> _About this task_: As the answer, give a copy of each line below that includes the word "image".

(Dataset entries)
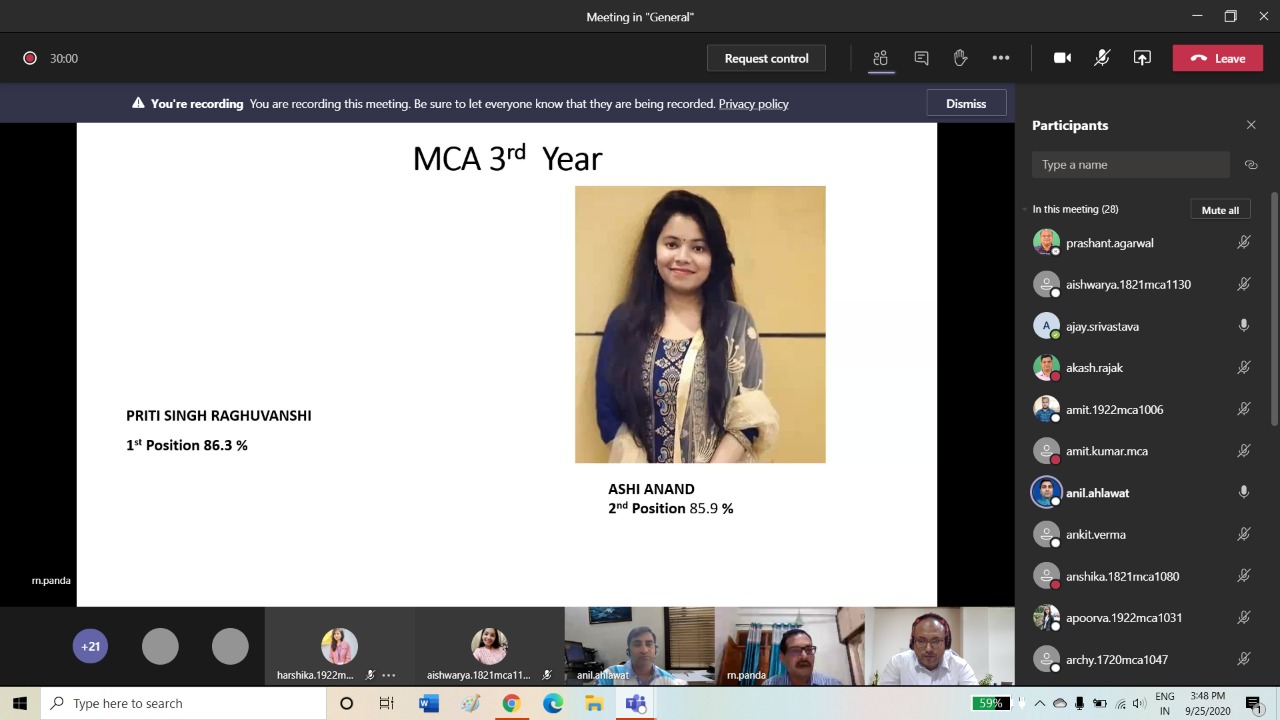Viewport: 1280px width, 720px height.
Task: Open more options for harshika's video tile
Action: click(x=389, y=675)
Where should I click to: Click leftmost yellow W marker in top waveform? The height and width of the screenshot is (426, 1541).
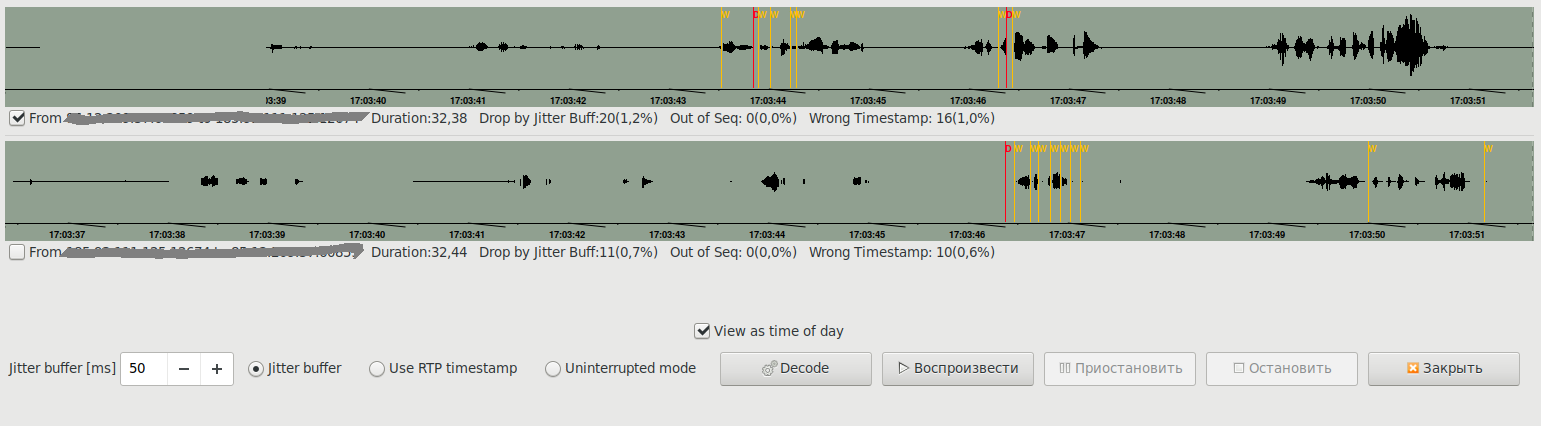[x=723, y=50]
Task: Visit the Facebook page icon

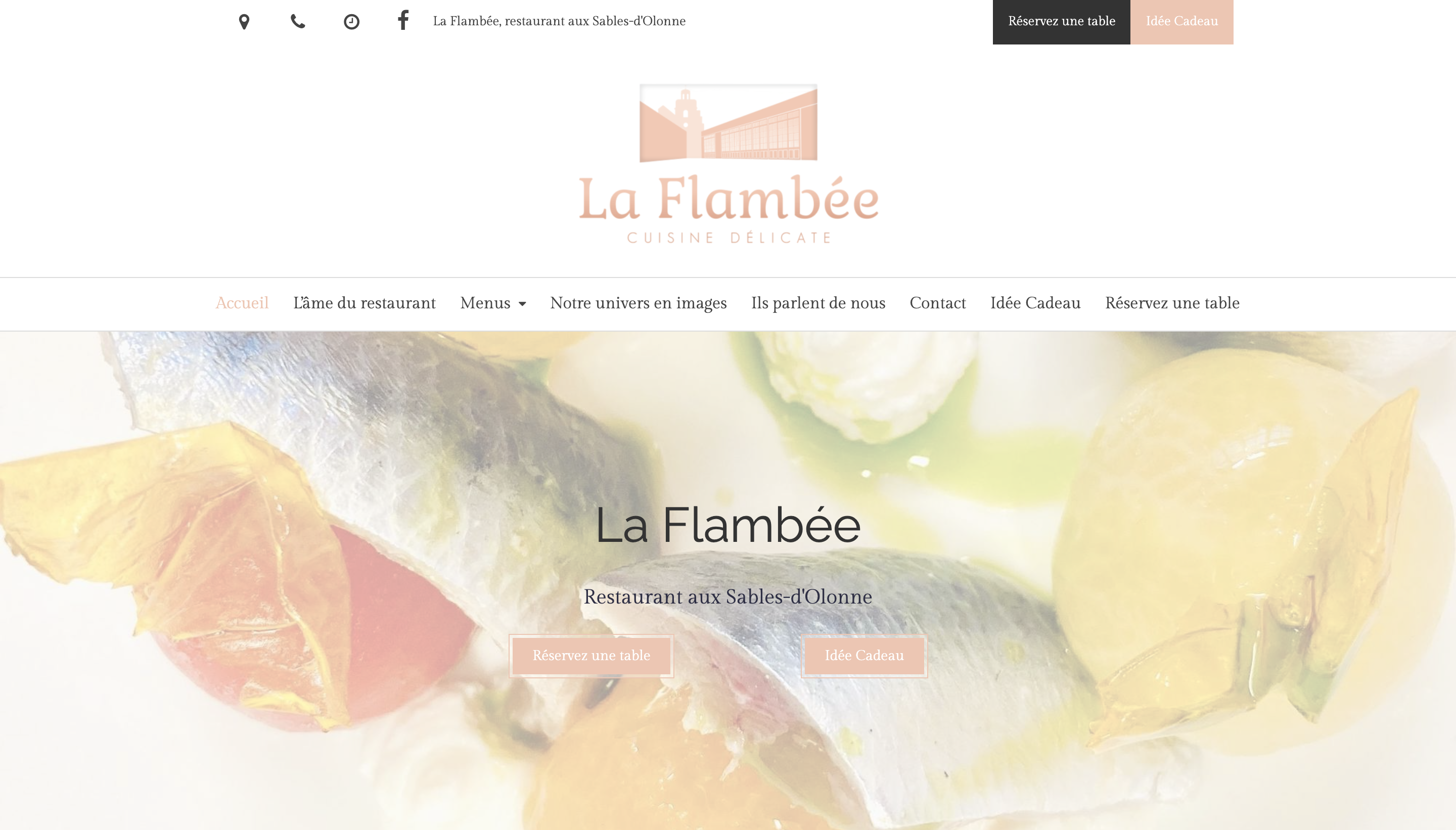Action: coord(403,21)
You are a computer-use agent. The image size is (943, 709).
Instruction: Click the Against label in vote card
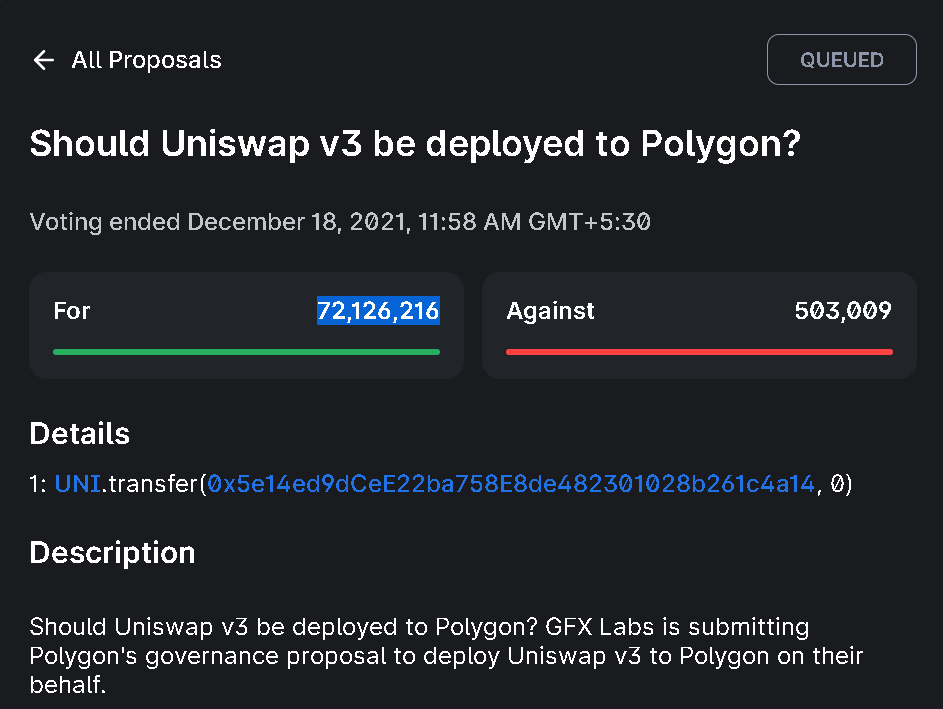tap(550, 311)
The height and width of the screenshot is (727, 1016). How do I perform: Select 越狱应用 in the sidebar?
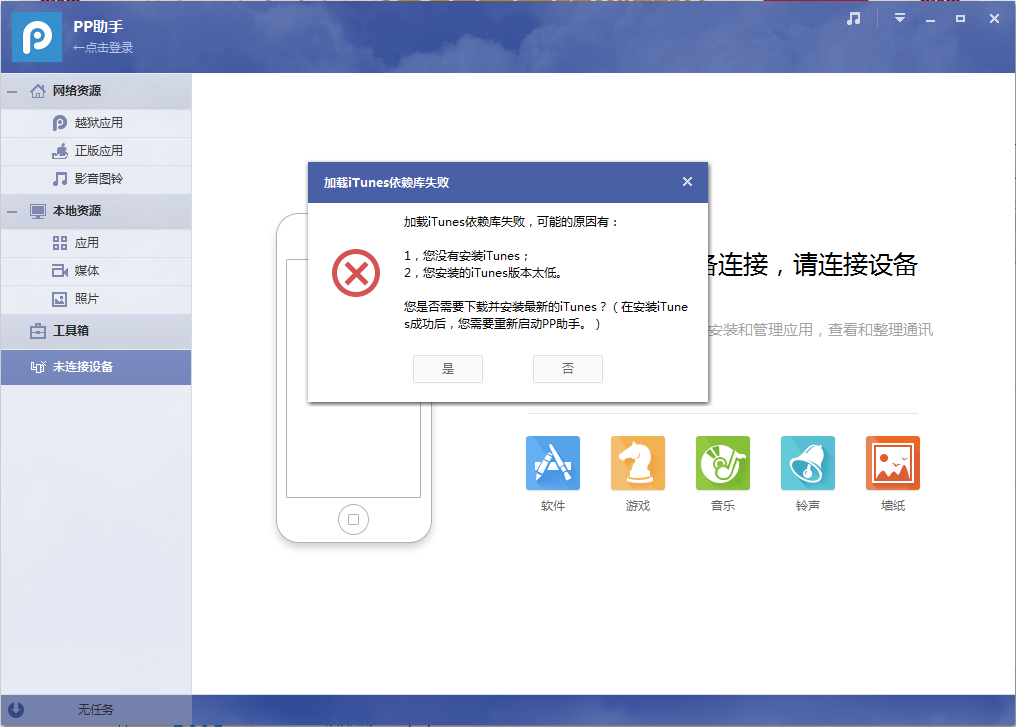[98, 123]
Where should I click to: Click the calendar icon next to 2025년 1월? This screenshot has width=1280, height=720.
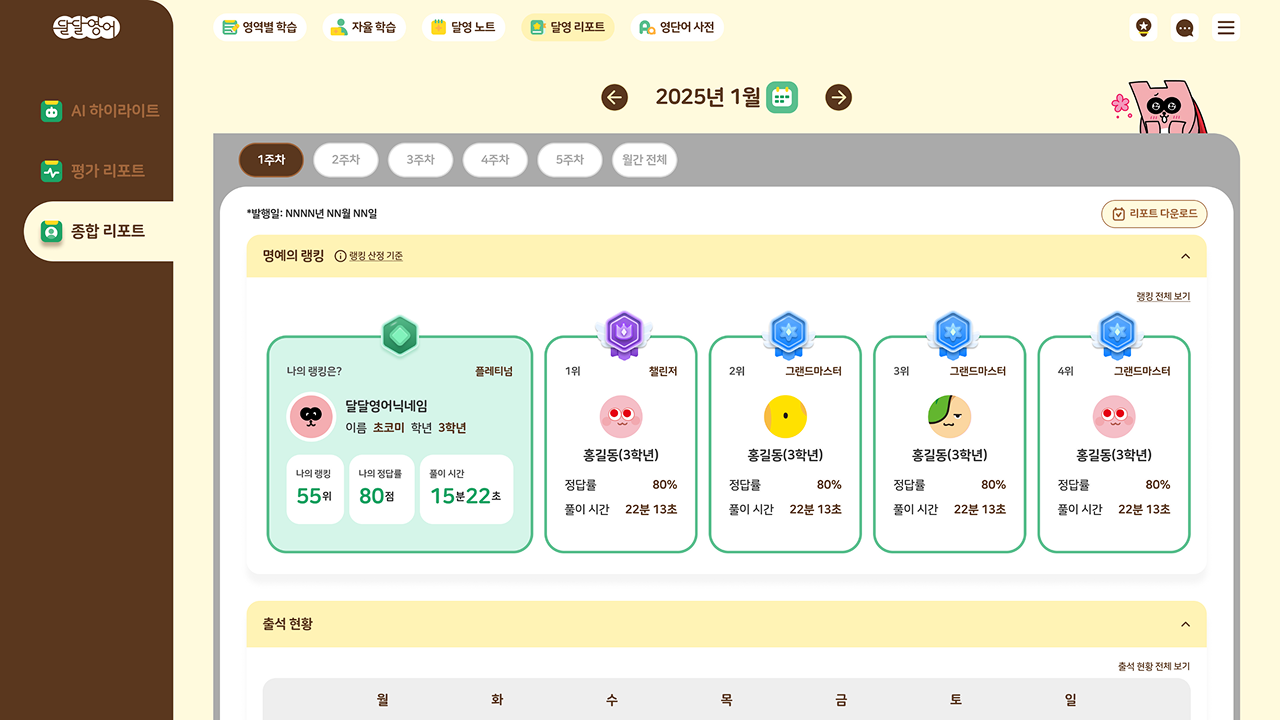782,97
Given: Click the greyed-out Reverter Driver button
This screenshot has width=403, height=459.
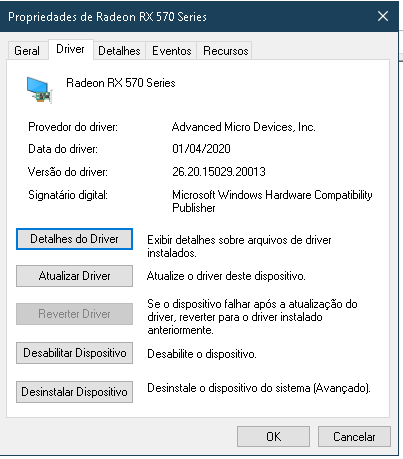Looking at the screenshot, I should pyautogui.click(x=74, y=314).
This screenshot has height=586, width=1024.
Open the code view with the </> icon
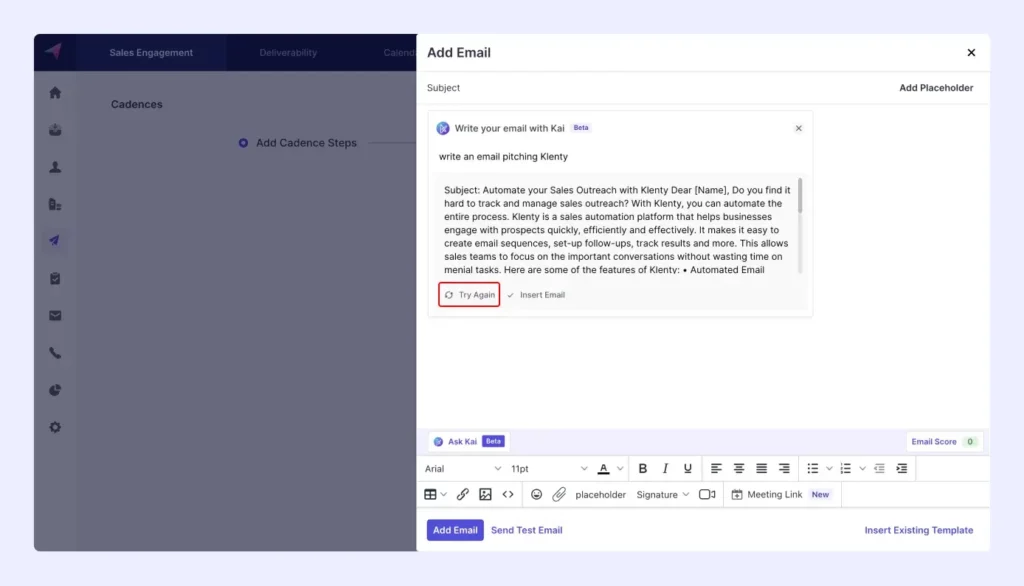coord(508,493)
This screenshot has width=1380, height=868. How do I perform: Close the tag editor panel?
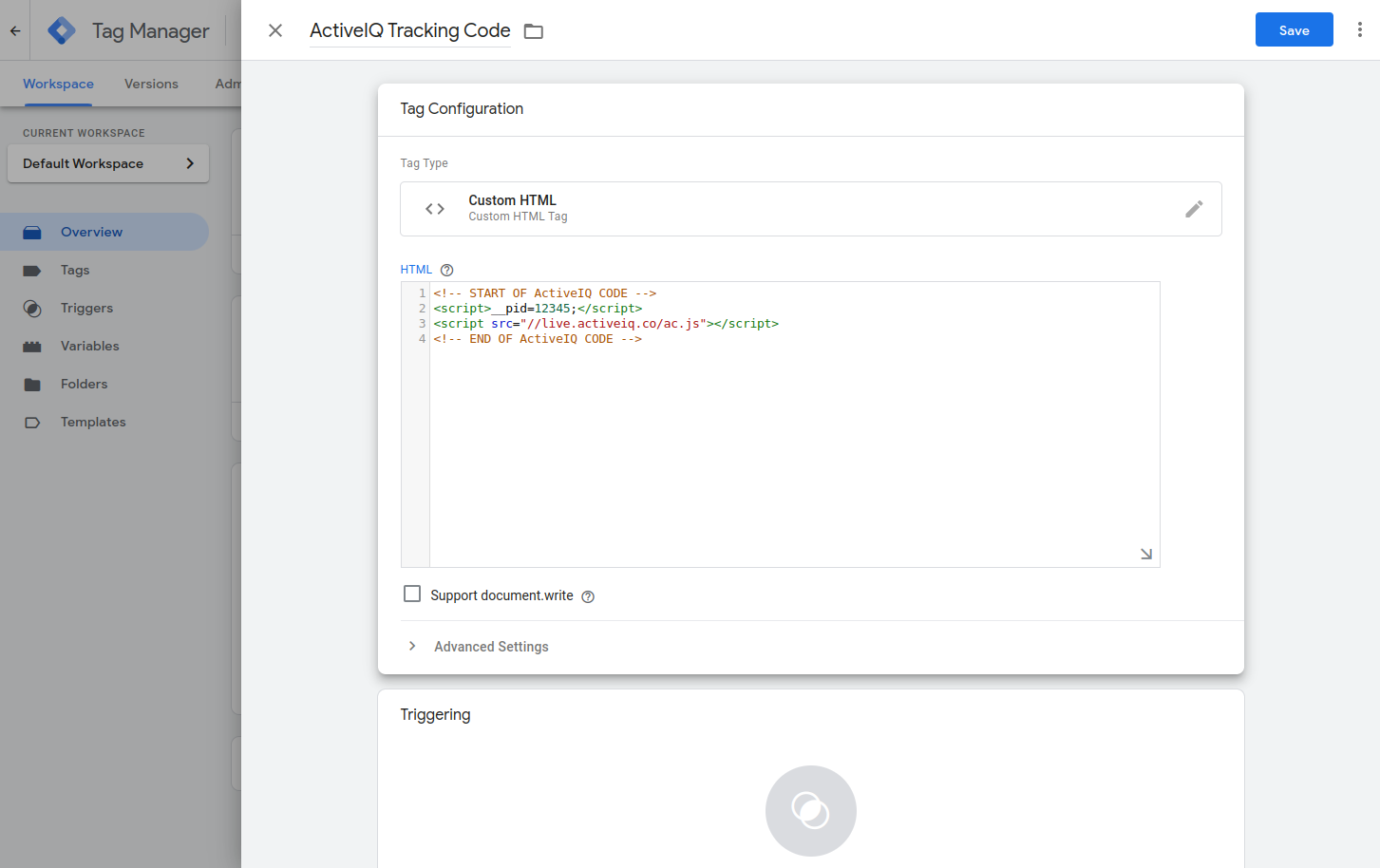pyautogui.click(x=275, y=30)
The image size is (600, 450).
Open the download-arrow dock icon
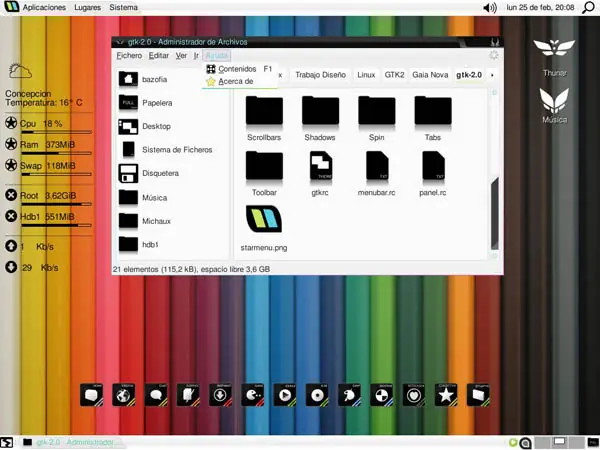pos(220,395)
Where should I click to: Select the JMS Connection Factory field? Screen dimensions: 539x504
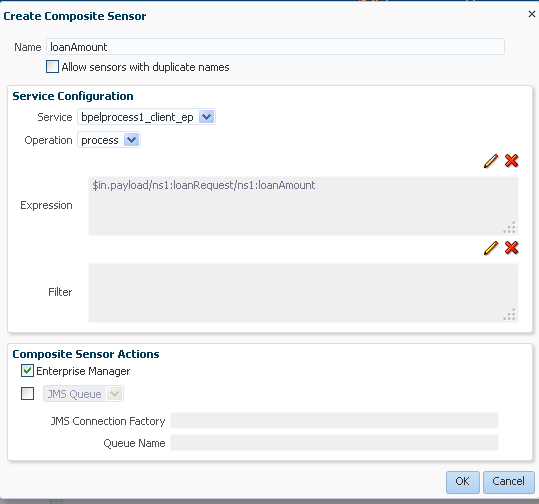tap(334, 420)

> _Answer box_:
You are a computer-use agent. The image size is (943, 709).
The image size is (600, 450).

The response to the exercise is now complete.